**TASK TO COMPLETE**
As an exercise, transcribe the data below in full and exactly, omitting pictures.

Pixel coordinate grounding data:
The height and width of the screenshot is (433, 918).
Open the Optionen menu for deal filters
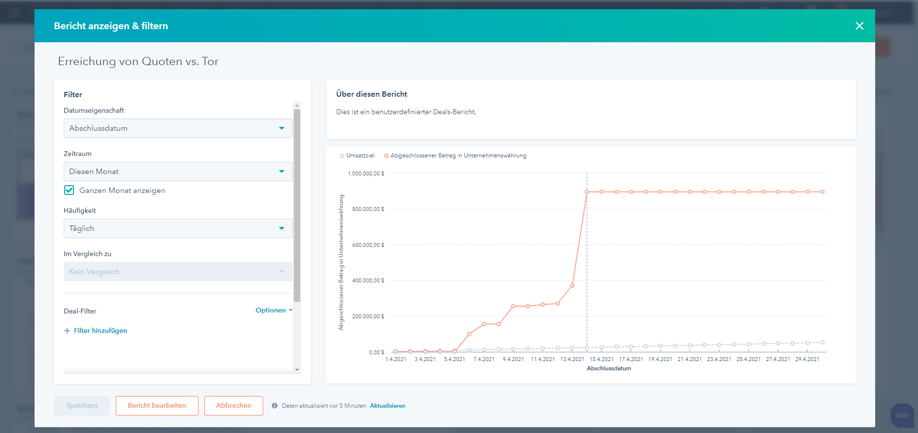click(274, 311)
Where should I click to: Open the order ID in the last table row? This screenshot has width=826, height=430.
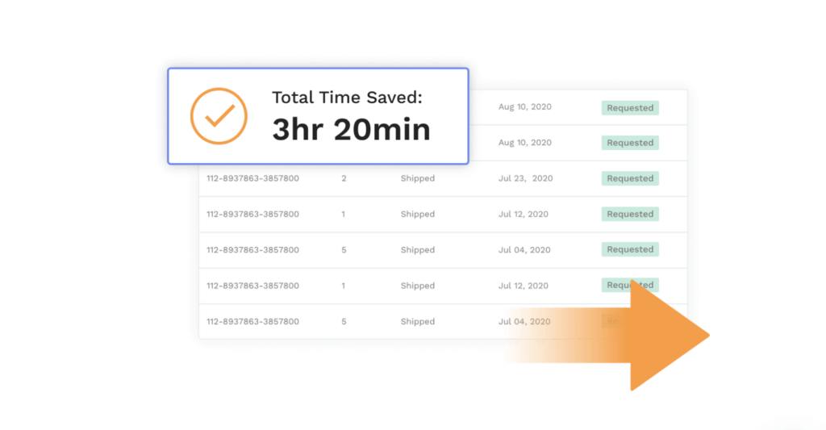(x=252, y=321)
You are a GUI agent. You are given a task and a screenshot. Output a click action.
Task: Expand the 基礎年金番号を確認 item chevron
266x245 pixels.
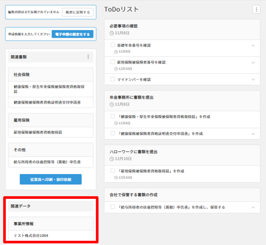253,46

**YOUR RESPONSE**
The height and width of the screenshot is (433, 918).
Open the Optionen menu for deal filters
click(274, 311)
Where should I click to: Open the order ID in the last table row? This screenshot has width=826, height=430.
(x=252, y=321)
You are a GUI agent. You are given a task and a screenshot. Output a click action.
Task: Expand the 基礎年金番号を確認 item chevron
266x245 pixels.
253,46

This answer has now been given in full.